Diesen Fehler hatten die Polizeibeamten nämlich begangen, was auch auf den Schadensersatzprozess durchschlug. Der 15-jährige hatte noch nicht einmal das Mindestalter des § 455 Abs.2 ZPO von 16 Jahren erreicht, ab dem Minderjährige selber im Rahmen einer Parteivernehmung zu dem Unfallhergang vernommen werden konnten.

Das Landgericht brauchte zwar nicht zu entscheiden, ob diese Vorschrift im vorliegenden Fall eine Sperrwirkung für die Verwertung der Angaben des Schülers gegenüber der Polizei entfaltete; es hat aus § 455 Abs.2 ZPO jedoch eine „Interessenabwägung“ hergeleitet: Da der 15-jährige von der Polizei nicht einmal darüber belehrt worden war, dass er vor einer Aussage das Recht habe, seine (alleinerziehende) Mutter zu kontaktieren, ist seine vom Amtsgericht als Schuldeingeständnis gewertete Einlassung gegenüber der Polizei nicht verwertbar gewesen.

Da es weitere Zeugen zugunsten des BMW-Fahrer nicht gab, stand im Prozess Aussage gegen Aussage und wurde die Klage wegen Beweisfälligkeit des Klägers („non licet“) somit abgewiesen.

Der Amtsrichter ist ziemlich restriktiv an das Verfahren herangegangen. Zunächst hat er dem 15-jährigen Beklagten sogar Prozesskostenhilfe verwehrt (AG Brühl, Beschluss vom 19.3.2015 – 21 C 140/14). Das Landgericht Köln hatte diese Entscheidung zuvor jedoch bereits aufgehoben und dem PKH-Antrag stattgegeben (LG Köln, Beschluss vom 16.4.2015 – 13 T 25/15). Dies muss den Amtsrichter wohl „verstimmt“ haben. Denn die Basis der erstinstanzlichen Verurteilung war doch schon recht dünn.

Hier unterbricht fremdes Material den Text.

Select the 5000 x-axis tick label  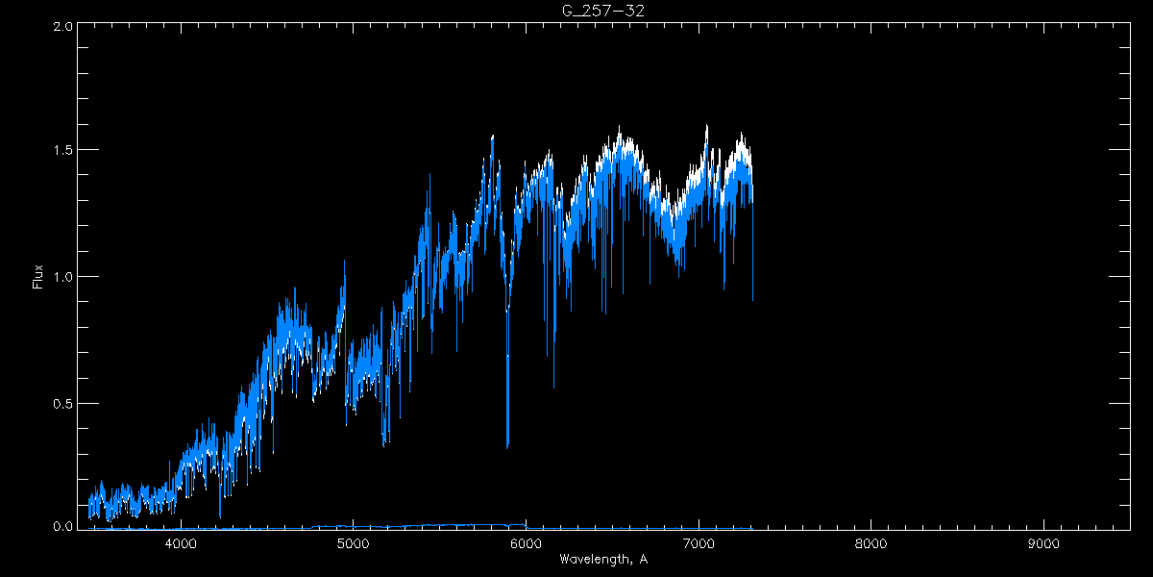(353, 544)
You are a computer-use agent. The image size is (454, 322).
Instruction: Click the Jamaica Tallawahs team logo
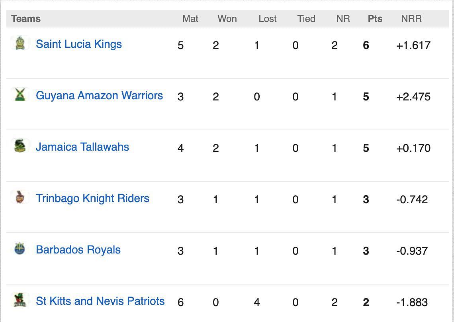[20, 145]

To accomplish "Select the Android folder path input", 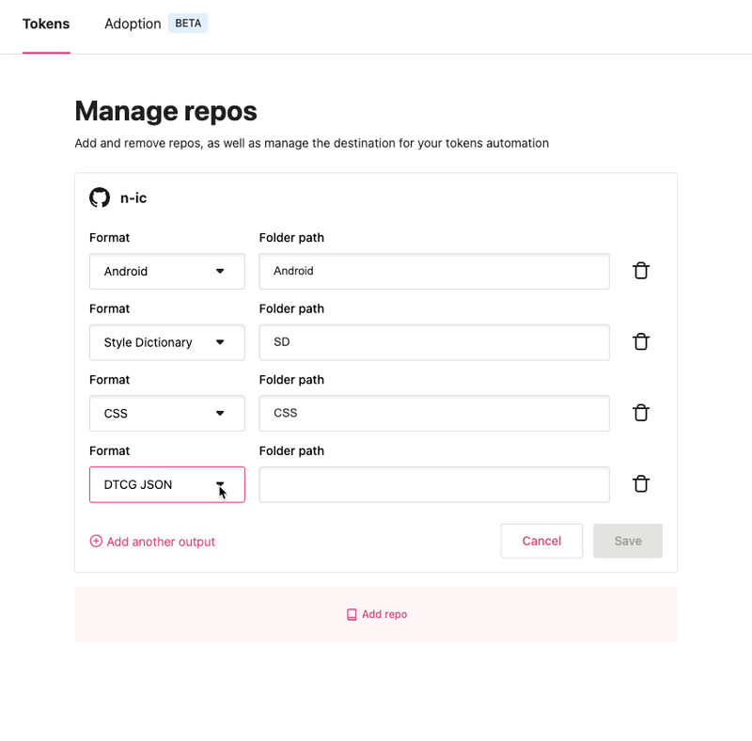I will pyautogui.click(x=433, y=271).
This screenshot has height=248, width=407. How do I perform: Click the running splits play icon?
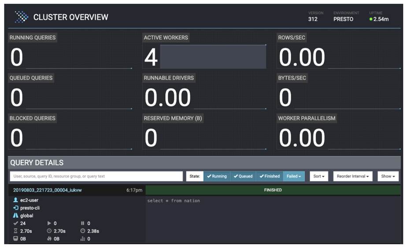coord(49,223)
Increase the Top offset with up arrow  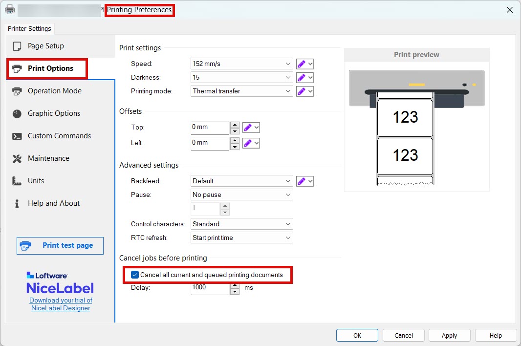[x=235, y=124]
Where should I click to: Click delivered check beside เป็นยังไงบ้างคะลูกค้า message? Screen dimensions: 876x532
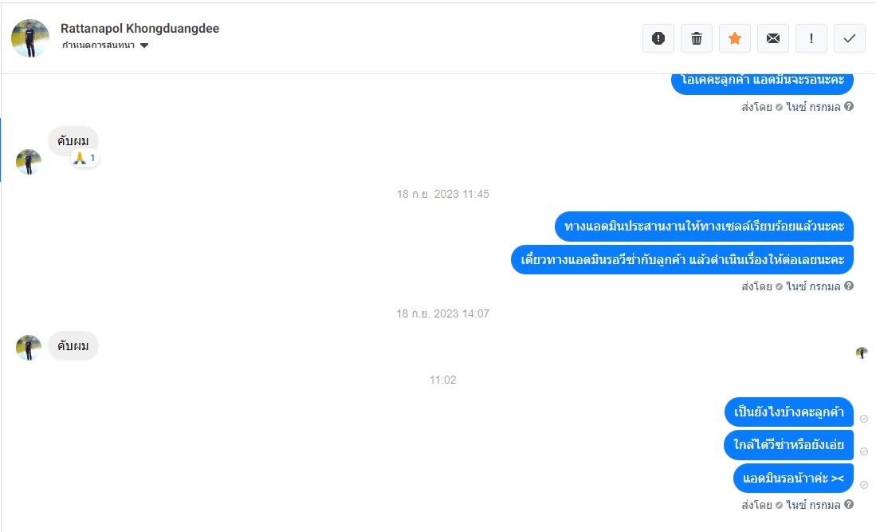(864, 419)
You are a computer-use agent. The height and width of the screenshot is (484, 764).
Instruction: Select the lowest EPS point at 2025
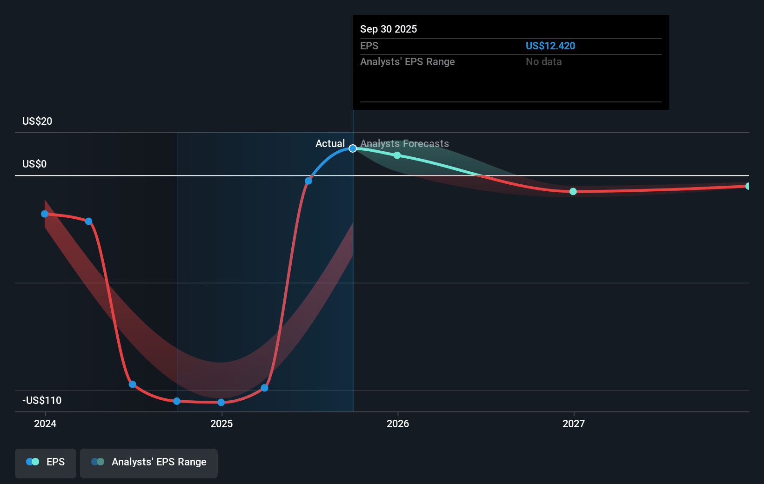point(221,403)
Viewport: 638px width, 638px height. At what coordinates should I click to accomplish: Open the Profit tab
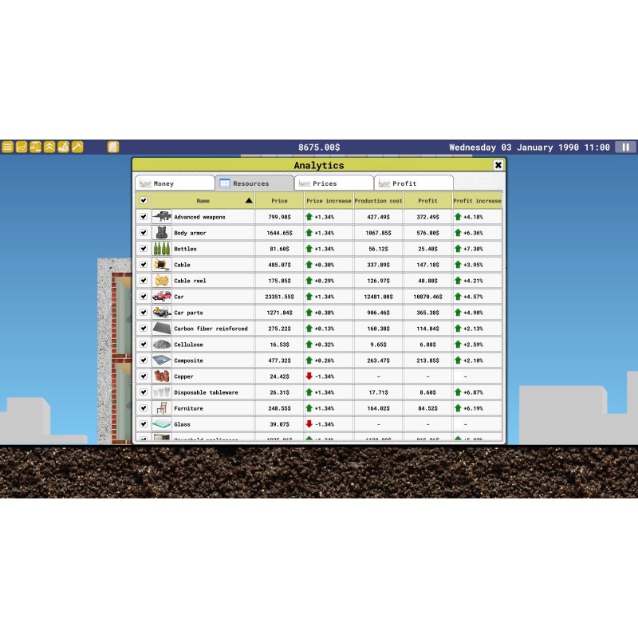pos(413,183)
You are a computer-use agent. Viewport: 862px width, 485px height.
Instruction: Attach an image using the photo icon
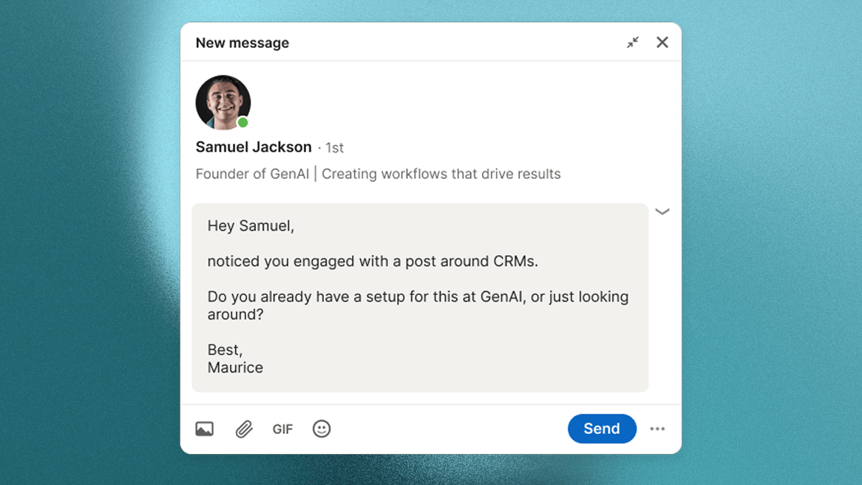[x=205, y=429]
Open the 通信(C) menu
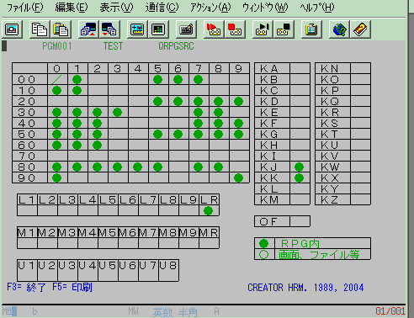Viewport: 414px width, 318px height. pyautogui.click(x=162, y=8)
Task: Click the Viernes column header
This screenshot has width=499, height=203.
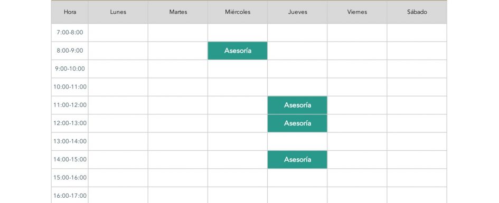Action: tap(357, 12)
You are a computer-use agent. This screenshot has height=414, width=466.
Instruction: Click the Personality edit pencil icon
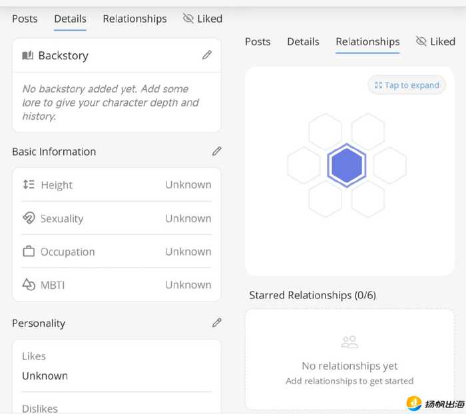(x=216, y=323)
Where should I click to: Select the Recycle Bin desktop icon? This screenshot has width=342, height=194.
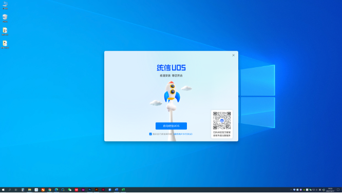click(5, 18)
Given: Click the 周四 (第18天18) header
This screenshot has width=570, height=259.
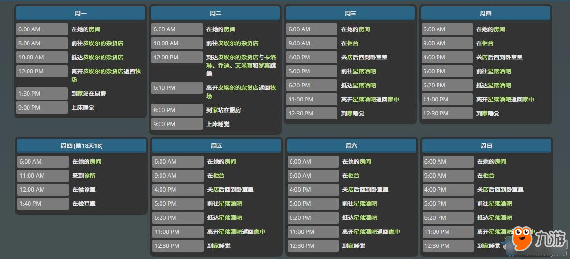Looking at the screenshot, I should pos(81,145).
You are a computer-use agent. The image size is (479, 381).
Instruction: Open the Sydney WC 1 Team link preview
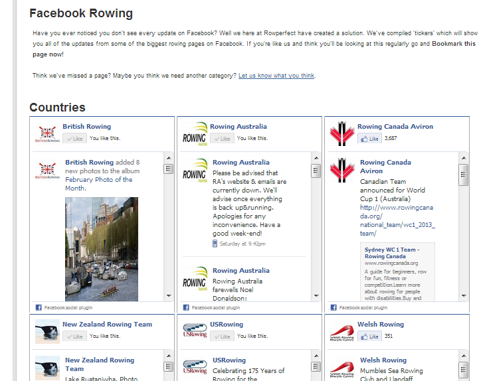[391, 253]
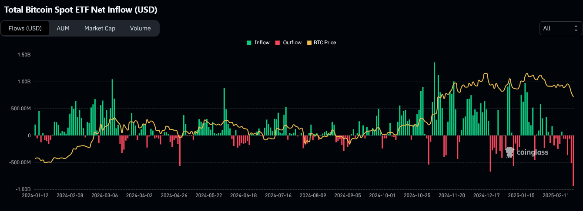The width and height of the screenshot is (583, 211).
Task: Click the largest red outflow bar at far right
Action: coord(573,161)
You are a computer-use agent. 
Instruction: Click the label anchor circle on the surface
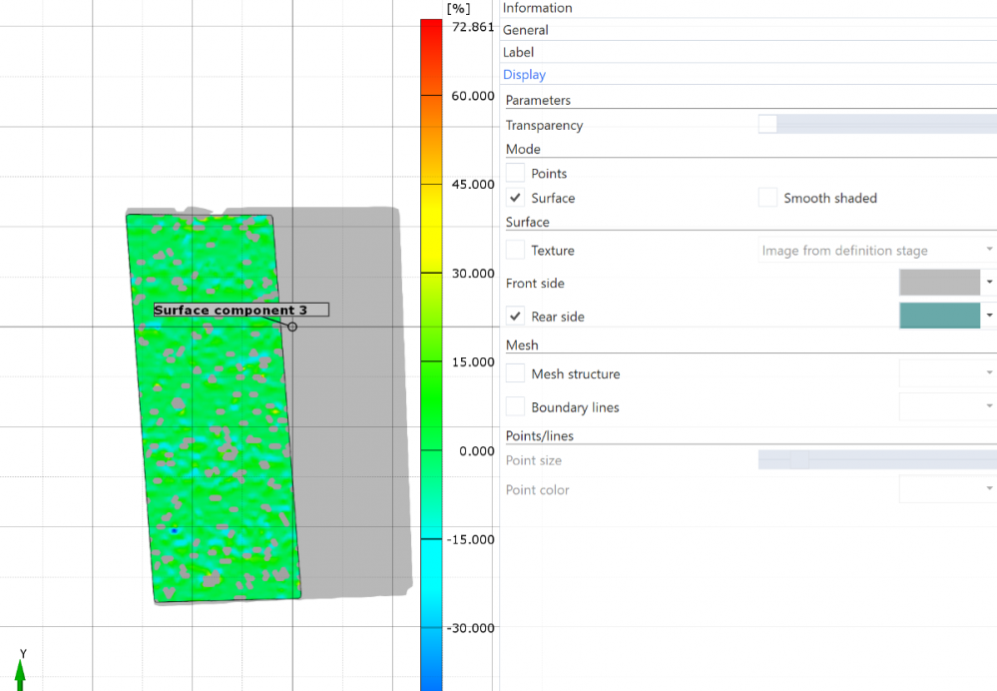pyautogui.click(x=292, y=327)
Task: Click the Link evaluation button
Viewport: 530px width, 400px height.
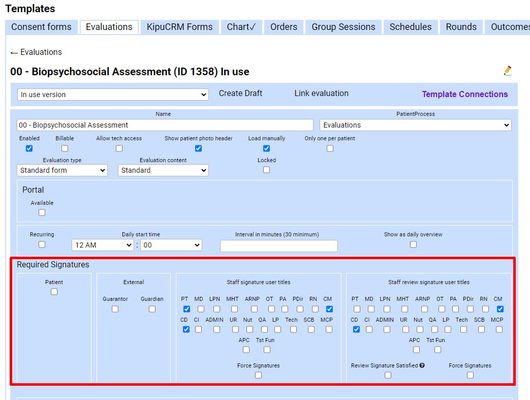Action: coord(321,94)
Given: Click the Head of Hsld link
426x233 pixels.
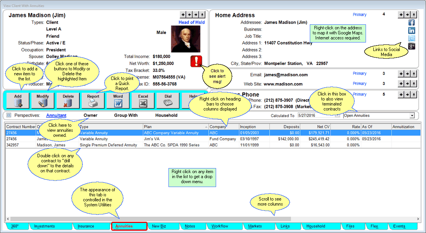Looking at the screenshot, I should click(191, 22).
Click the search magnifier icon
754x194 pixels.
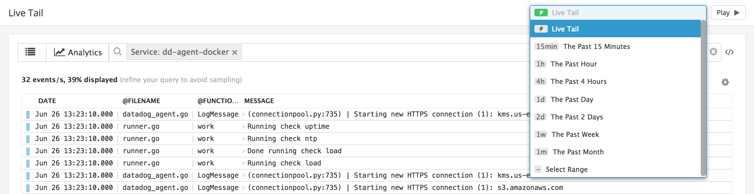[x=117, y=52]
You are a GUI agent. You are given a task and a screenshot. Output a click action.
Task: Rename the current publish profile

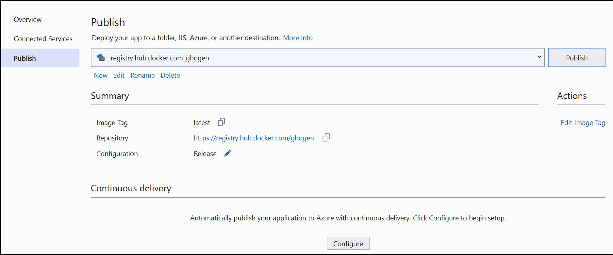tap(142, 75)
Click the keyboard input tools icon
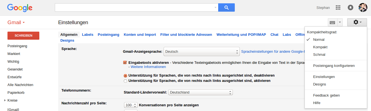 pos(332,22)
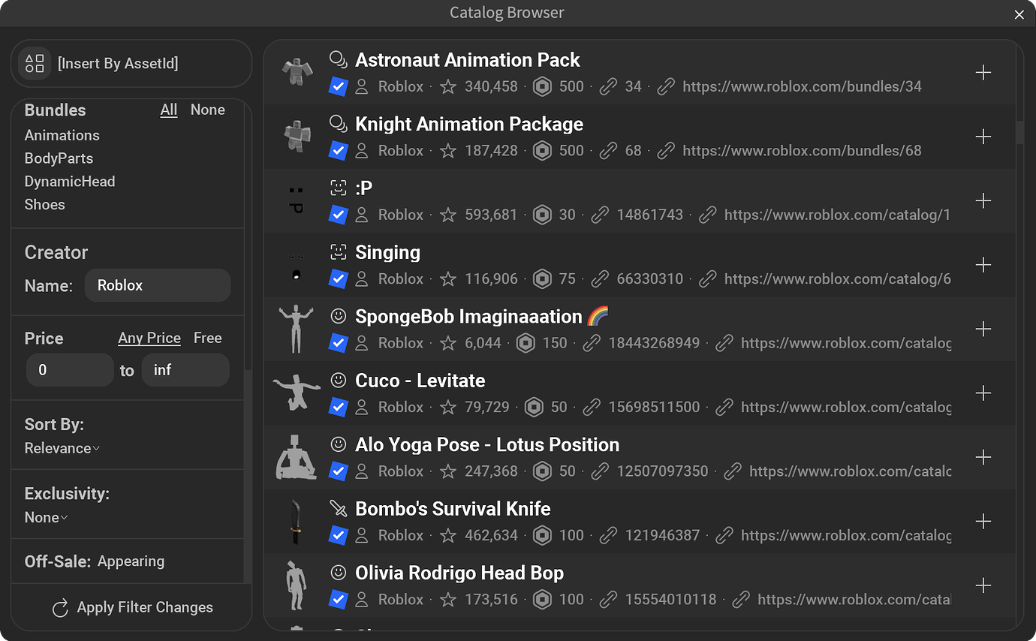Click the asset grid icon in the search bar
Image resolution: width=1036 pixels, height=641 pixels.
point(35,63)
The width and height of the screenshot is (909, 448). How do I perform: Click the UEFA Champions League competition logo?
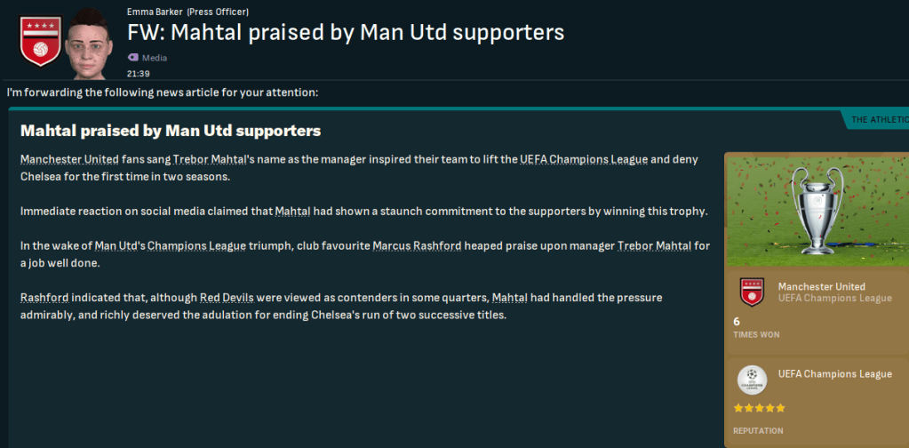[752, 380]
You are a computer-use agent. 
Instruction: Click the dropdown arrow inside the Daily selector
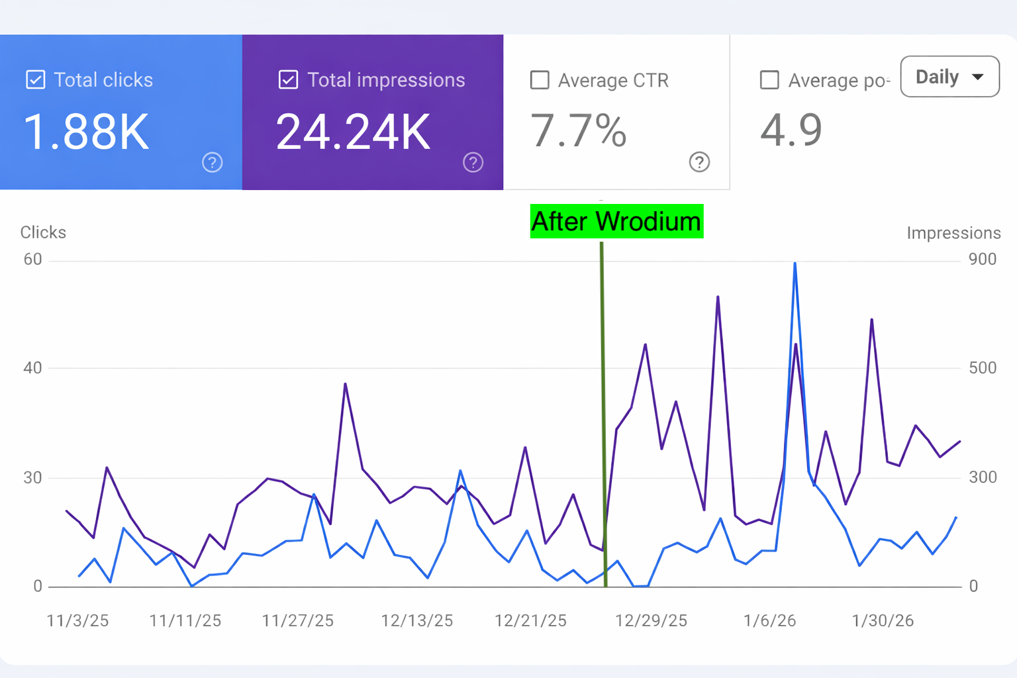978,76
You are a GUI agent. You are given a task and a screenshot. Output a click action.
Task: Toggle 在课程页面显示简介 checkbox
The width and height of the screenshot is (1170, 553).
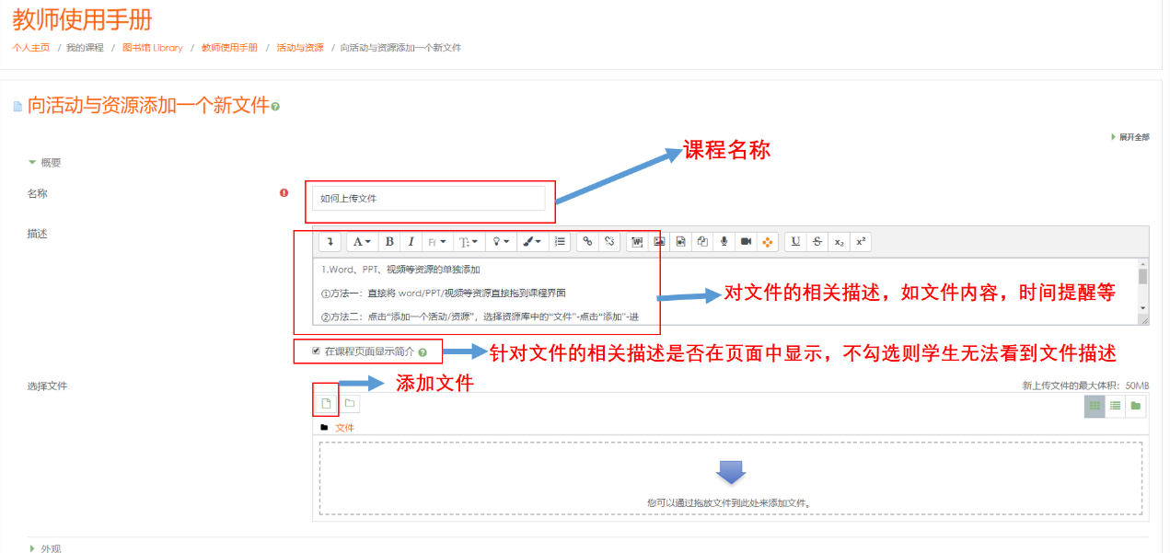(x=317, y=351)
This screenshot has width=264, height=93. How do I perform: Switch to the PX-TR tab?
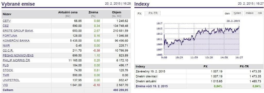tap(153, 13)
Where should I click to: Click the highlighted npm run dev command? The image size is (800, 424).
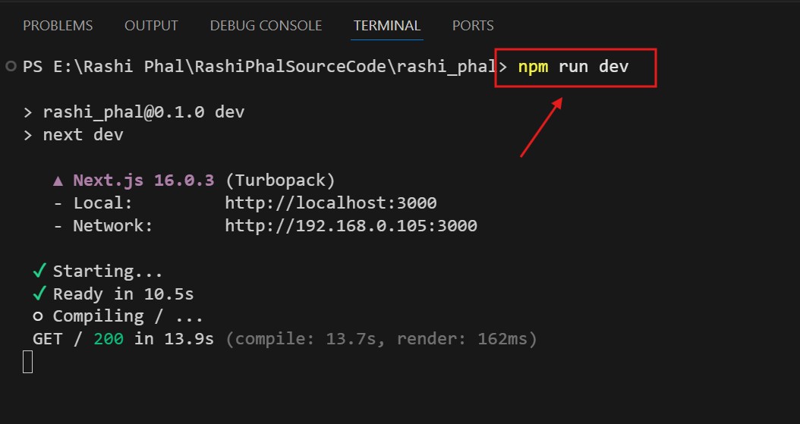573,67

Solche Vorgänge (Verkehrsunfälle mit Minderjährigen; diese äußern sich sodann spontan gegenüber der Polizei) können immer wieder vorkommen. Das Landgericht Köln räumt ein für alles mal damit auf, dass die Polizei solche „Geständnis“ überhaupt verwerten darf, wenn vorher nicht die Eltern zugezogen wurden.